◆ **Set task**
Could you reproduce the full listing below word for word, with no changes?

----------------------------------------

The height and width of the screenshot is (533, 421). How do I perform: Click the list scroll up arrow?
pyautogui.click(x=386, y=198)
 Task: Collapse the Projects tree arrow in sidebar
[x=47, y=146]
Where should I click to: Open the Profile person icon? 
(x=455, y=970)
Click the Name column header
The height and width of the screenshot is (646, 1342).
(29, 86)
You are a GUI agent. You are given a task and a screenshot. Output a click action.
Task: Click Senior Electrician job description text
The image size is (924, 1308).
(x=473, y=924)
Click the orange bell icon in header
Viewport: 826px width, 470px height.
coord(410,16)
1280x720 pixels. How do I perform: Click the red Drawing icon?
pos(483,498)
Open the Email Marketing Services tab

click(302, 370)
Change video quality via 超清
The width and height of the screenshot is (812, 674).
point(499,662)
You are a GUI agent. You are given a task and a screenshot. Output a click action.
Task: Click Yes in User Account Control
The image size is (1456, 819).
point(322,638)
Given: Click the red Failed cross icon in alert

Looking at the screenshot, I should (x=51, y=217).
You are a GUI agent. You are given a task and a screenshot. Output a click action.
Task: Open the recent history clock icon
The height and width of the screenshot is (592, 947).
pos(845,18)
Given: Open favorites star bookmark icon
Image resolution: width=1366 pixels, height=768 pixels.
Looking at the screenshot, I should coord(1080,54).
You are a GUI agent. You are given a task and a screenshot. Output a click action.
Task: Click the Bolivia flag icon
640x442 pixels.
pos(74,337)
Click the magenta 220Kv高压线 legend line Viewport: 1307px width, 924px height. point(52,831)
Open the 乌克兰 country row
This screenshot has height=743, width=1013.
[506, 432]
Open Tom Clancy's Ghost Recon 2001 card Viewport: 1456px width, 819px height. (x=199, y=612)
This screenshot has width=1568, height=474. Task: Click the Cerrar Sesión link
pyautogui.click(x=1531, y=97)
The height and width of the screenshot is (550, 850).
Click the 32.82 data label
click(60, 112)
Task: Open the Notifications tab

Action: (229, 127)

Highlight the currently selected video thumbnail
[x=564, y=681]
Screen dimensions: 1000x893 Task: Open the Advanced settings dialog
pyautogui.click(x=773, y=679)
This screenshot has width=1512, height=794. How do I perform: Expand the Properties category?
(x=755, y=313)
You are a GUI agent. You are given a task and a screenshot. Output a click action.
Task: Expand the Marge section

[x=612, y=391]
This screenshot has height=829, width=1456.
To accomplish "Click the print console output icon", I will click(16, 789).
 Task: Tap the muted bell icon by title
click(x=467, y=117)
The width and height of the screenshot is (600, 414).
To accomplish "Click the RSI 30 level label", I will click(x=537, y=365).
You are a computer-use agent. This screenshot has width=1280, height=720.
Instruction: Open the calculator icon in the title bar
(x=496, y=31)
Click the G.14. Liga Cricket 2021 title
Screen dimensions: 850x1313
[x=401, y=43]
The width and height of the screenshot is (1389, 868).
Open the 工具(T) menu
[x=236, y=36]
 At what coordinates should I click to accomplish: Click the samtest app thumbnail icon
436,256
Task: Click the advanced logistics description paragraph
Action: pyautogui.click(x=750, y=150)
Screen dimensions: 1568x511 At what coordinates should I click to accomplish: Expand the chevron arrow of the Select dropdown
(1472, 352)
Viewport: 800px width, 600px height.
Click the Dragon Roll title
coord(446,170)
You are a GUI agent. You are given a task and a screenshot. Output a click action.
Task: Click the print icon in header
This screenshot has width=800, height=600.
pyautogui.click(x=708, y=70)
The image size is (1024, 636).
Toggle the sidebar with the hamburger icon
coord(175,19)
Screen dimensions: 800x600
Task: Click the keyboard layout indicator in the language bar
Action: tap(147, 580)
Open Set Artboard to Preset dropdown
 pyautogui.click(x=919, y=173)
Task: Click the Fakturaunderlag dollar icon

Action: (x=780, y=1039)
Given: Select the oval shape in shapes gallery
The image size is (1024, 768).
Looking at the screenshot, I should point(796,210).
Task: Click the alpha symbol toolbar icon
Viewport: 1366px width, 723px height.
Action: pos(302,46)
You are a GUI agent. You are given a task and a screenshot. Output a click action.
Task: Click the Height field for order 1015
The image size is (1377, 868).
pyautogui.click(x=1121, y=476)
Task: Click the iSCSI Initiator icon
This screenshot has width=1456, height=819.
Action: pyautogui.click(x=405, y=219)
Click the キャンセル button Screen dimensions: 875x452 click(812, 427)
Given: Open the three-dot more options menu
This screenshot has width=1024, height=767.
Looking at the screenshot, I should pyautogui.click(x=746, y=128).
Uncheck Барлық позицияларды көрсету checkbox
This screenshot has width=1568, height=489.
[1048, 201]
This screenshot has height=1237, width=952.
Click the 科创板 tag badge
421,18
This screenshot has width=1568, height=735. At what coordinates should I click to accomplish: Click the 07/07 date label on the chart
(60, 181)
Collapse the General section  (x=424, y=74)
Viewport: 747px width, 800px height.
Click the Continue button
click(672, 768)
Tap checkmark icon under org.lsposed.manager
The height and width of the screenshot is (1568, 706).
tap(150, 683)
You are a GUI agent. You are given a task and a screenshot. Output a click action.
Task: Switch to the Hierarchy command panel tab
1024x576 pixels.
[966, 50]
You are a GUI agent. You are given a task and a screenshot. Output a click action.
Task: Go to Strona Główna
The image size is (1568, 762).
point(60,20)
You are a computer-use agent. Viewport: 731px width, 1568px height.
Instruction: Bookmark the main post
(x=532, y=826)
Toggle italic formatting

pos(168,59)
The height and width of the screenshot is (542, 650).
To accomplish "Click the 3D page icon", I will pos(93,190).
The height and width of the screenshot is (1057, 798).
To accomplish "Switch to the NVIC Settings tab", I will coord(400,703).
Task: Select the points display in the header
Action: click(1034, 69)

----------------------------------------

◆ **Final result**
The height and width of the screenshot is (533, 421). How do I perform: Click the list scroll up arrow?
pyautogui.click(x=386, y=198)
 Task: Collapse the Projects tree arrow in sidebar
[x=47, y=146]
Where should I click to: Open the Profile person icon? 
(x=455, y=970)
Click the Name column header
The height and width of the screenshot is (646, 1342).
(29, 86)
You are a GUI agent. You are given a task and a screenshot. Output a click action.
Task: Click Senior Electrician job description text
The image size is (924, 1308).
(x=473, y=924)
Click the orange bell icon in header
Viewport: 826px width, 470px height.
coord(410,16)
1280x720 pixels. How do I perform: Click the red Drawing icon?
pos(483,498)
Open the Email Marketing Services tab

click(302, 370)
Change video quality via 超清
The width and height of the screenshot is (812, 674).
point(499,662)
You are a GUI agent. You are given a task and a screenshot. Output a click action.
Task: Click Yes in User Account Control
The image size is (1456, 819).
point(322,638)
Given: Click the red Failed cross icon in alert

Looking at the screenshot, I should (x=51, y=217).
You are a GUI agent. You are given a task and a screenshot. Output a click action.
Task: Open the recent history clock icon
The height and width of the screenshot is (592, 947).
pos(845,18)
Given: Open favorites star bookmark icon
Image resolution: width=1366 pixels, height=768 pixels.
Looking at the screenshot, I should coord(1080,54).
You are a GUI agent. You are given a task and a screenshot. Output a click action.
Task: Click the Bolivia flag icon
640x442 pixels.
pos(74,337)
Click the magenta 220Kv高压线 legend line Viewport: 1307px width, 924px height. point(52,831)
Open the 乌克兰 country row
This screenshot has height=743, width=1013.
[506, 432]
Open Tom Clancy's Ghost Recon 2001 card Viewport: 1456px width, 819px height. (x=199, y=612)
This screenshot has width=1568, height=474. Task: Click the Cerrar Sesión link
pyautogui.click(x=1531, y=97)
The height and width of the screenshot is (550, 850).
Click the 32.82 data label
click(60, 112)
Task: Open the Notifications tab

Action: (229, 127)

Highlight the currently selected video thumbnail
[x=564, y=681]
Screen dimensions: 1000x893 Task: Open the Advanced settings dialog
pyautogui.click(x=773, y=679)
This screenshot has width=1512, height=794. How do I perform: Expand the Properties category?
(x=755, y=313)
You are a GUI agent. You are given a task and a screenshot. Output a click action.
Task: Expand the Marge section

[x=612, y=391]
This screenshot has height=829, width=1456.
To accomplish "Click the print console output icon", I will click(16, 789).
 Task: Tap the muted bell icon by title
click(x=467, y=117)
The width and height of the screenshot is (600, 414).
To accomplish "Click the RSI 30 level label", I will click(x=537, y=365).
You are a computer-use agent. This screenshot has width=1280, height=720.
Instruction: Open the calculator icon in the title bar
(x=496, y=31)
Click the G.14. Liga Cricket 2021 title
Screen dimensions: 850x1313
[x=401, y=43]
The width and height of the screenshot is (1389, 868).
Open the 工具(T) menu
[x=236, y=36]
 At what coordinates should I click to accomplish: Click the samtest app thumbnail icon
436,256
Task: Click the advanced logistics description paragraph
Action: pyautogui.click(x=750, y=150)
Screen dimensions: 1568x511 At what coordinates should I click to accomplish: Expand the chevron arrow of the Select dropdown
(1472, 352)
Viewport: 800px width, 600px height.
Click the Dragon Roll title
coord(446,170)
You are a GUI agent. You are given a task and a screenshot. Output a click action.
Task: Click the print icon in header
This screenshot has width=800, height=600.
pyautogui.click(x=708, y=70)
The image size is (1024, 636).
Toggle the sidebar with the hamburger icon
coord(175,19)
Screen dimensions: 800x600
Task: Click the keyboard layout indicator in the language bar
Action: tap(147, 580)
Open Set Artboard to Preset dropdown
 pyautogui.click(x=919, y=173)
Task: Click the Fakturaunderlag dollar icon

Action: (x=780, y=1039)
Given: Select the oval shape in shapes gallery
The image size is (1024, 768).
Looking at the screenshot, I should point(796,210).
Task: Click the alpha symbol toolbar icon
Viewport: 1366px width, 723px height.
Action: pos(302,46)
You are a GUI agent. You are given a task and a screenshot. Output a click action.
Task: Click the Height field for order 1015
The image size is (1377, 868).
pyautogui.click(x=1121, y=476)
Task: Click the iSCSI Initiator icon
This screenshot has width=1456, height=819.
Action: pyautogui.click(x=405, y=219)
Click the キャンセル button Screen dimensions: 875x452 click(812, 427)
Given: Open the three-dot more options menu
This screenshot has width=1024, height=767.
Looking at the screenshot, I should pyautogui.click(x=746, y=128).
Uncheck Барлық позицияларды көрсету checkbox
This screenshot has width=1568, height=489.
[1048, 201]
This screenshot has height=1237, width=952.
Click the 科创板 tag badge
421,18
This screenshot has width=1568, height=735. At what coordinates should I click to accomplish: Click the 07/07 date label on the chart
(60, 181)
Collapse the General section  (x=424, y=74)
Viewport: 747px width, 800px height.
Click the Continue button
click(672, 768)
Tap checkmark icon under org.lsposed.manager
The height and width of the screenshot is (1568, 706).
tap(150, 683)
You are a GUI agent. You are given a task and a screenshot. Output a click action.
Task: Switch to the Hierarchy command panel tab
1024x576 pixels.
[966, 50]
You are a GUI agent. You are given a task and a screenshot. Output a click action.
Task: Go to Strona Główna
The image size is (1568, 762).
point(60,20)
You are a computer-use agent. Viewport: 731px width, 1568px height.
Instruction: Bookmark the main post
(x=532, y=826)
Toggle italic formatting

pos(168,59)
The height and width of the screenshot is (542, 650).
To accomplish "Click the 3D page icon", I will pos(93,190).
The height and width of the screenshot is (1057, 798).
To accomplish "Switch to the NVIC Settings tab", I will coord(400,703).
Task: Select the points display in the header
Action: click(1034, 69)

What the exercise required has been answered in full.